Suddenly, there they were red flag after red flag. I started noticing his constant jokes weren't innocent remarks after all. These statements were his true feelings disguised with laughter. His obsession with looking to see who interacted with me on social media and whether or not we had previously dated began to grow. I told him my concerns about his comments and behaviors that looked all too familiar. With each passing day, he began reminding me more and more of my ex. He tried to reassure me that I was wrong and that wasn't the case. I continued seeing the signs yet I foolishly continued seeing him. 


He insisted if we were in a committed relationship it would somehow fix everything. I knew this to be a lie. But I continued seeing him because I was drawn to him and at this point, I had begun to develop feelings for him. As a result, I stopped seeing anyone else and I decided to go against my better judgment and enter into a committed relationship with him. I gave him my word-- something I truly prize. We both jumped in and made our relationship social media official.



The relationship
 can be summed up by these two
 conflicting phrases. "Heaven on earth" and "A living hell" respectively. One moment it could be amazing, the next minute I was wondering why I allowed myself to be in this predicament. I knew better. Yet, despite all of the warning signs, I signed up to be constantly accused of cheating, have my every move scrutinized, dissected, and picked apart. No proof of cheating. Just his feelings and his track record of failed relationships. Despite having the code to my phone, our extensive time spent on the phone with one another, and the routine time we spent together it just wasn't enough if I had hha minute to myself, he felt the need to accuse me with baseless accusations. After 11 months the relationship ended as abruptly as it started.

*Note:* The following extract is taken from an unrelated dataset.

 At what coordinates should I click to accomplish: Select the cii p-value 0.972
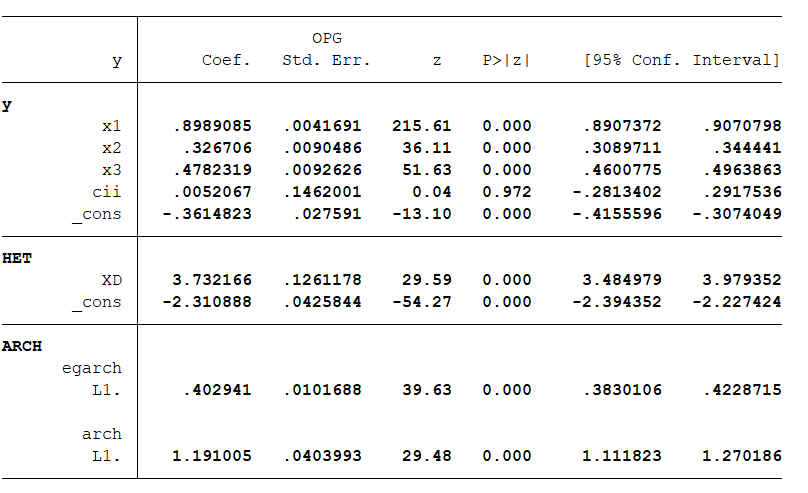pyautogui.click(x=506, y=192)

Our breakup is still very fresh and there are parts of me that want to try and reconcile. But I know that trying to smooth things over is just dragging out the inevitable. We aren't good for one another and it isn't healthy for us to be together. Continuing our relationship will only cause us both more pain.

I know this is going to sound crazy, but he's an amazing person. He's simply carrying around a lot of baggage from previous relationships. I hope he takes the time to speak with a therapist to deal with the pain of past betrayals before he decides to jump into another relationship. As for me, I have no desire to begin dating at the moment. I plan to speak with my therapist about my behaviors and take some time for myself so I can begin to heal. I wish him the best and hope he receives the healing he needs as well. 

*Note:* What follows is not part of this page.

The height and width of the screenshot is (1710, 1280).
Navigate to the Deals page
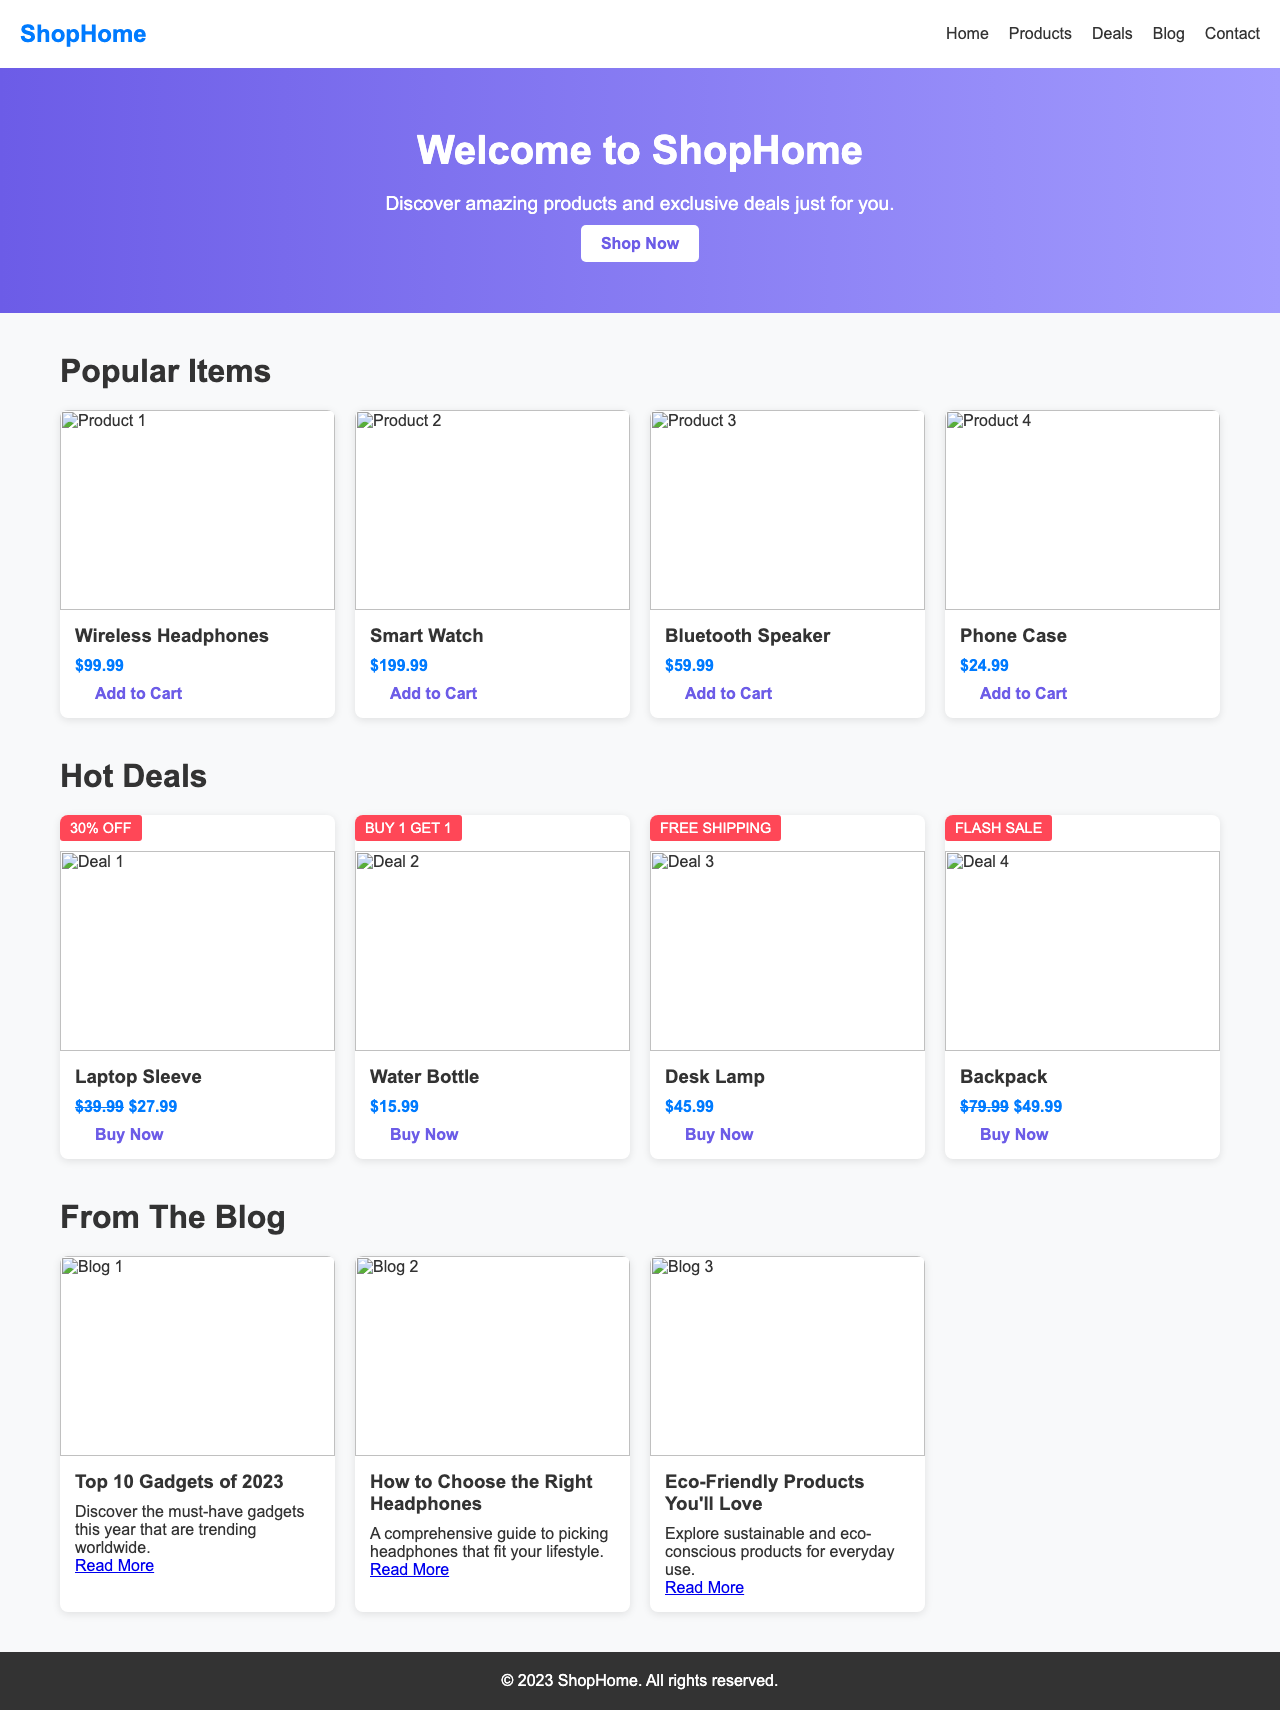1111,33
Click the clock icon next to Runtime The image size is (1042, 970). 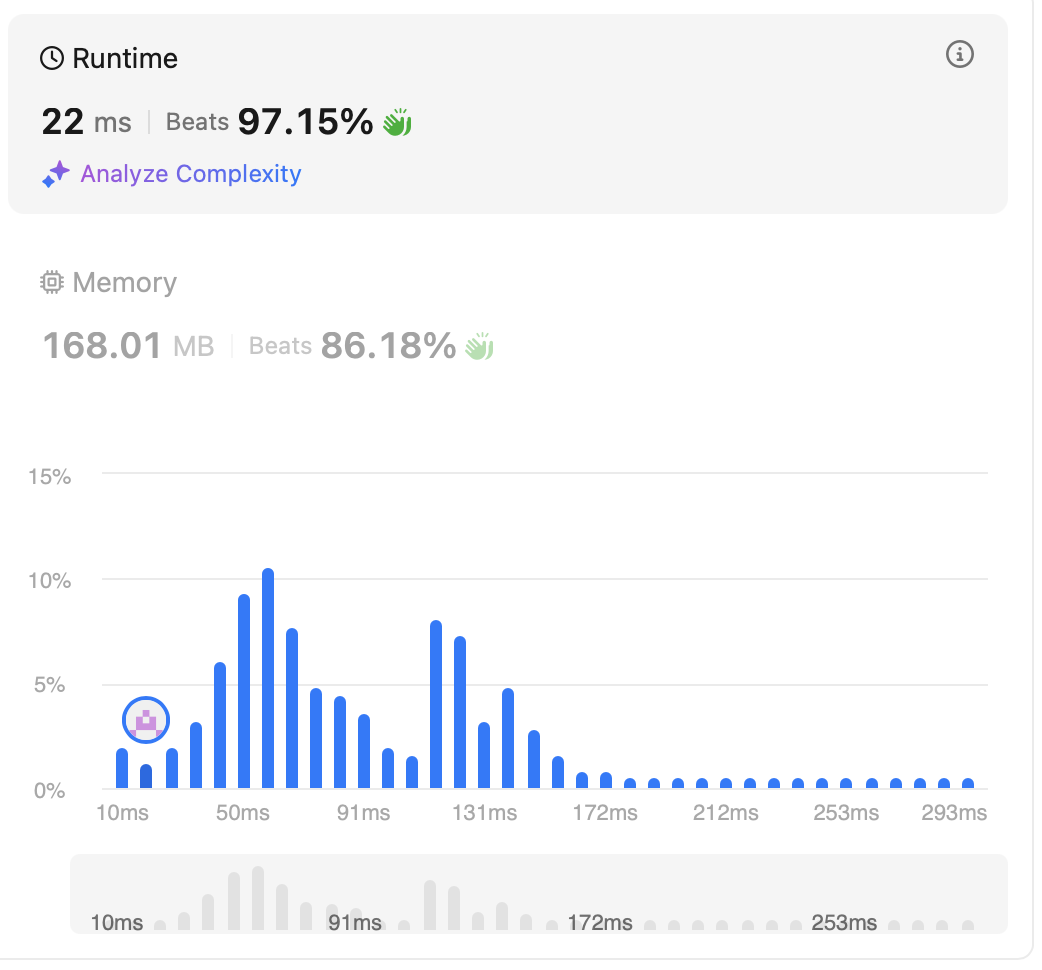coord(52,59)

If you would have asked me a week ago who was at fault for my last two failed relationships. I would have put all of the blame on them. I would've complained, "Look what they've done to me!" But the truth is I am as much at fault as they are. I allowed myself to be in these relationships. I made excuses and tried to accept the unacceptable because I felt like I had a deep connection with these men. I ignored how I was feeling and drowned out the voice of reason. I permitted both men to treat me like a suspected criminal. Ultimately, it was up to me to take my power back. I had to find my voice and do what was right for both of us. It took a while but I finally did. 

What about you? Are you rationalizing your flawed relationship by trying to accept the unacceptable? Are you making excuses or are you constantly telling yourself things will magically get better. If so, what are willing to do to change it?

 The power lies within you. Take an inventory of your relationship, if your bad days outweigh your good days it's time for you to decide if what you are fighting to hold onto is worth it. If you're desperately trying to shrink yourself into a relationship that doesn't fit -- end it. Talk with a trusted friend or professional who can help you find the inner strength to leave. You can't change anybody but you can change what you allow. You can do it! It's time for you to become empowered.
 Let's start this journey together. Ready. Set. Unmute.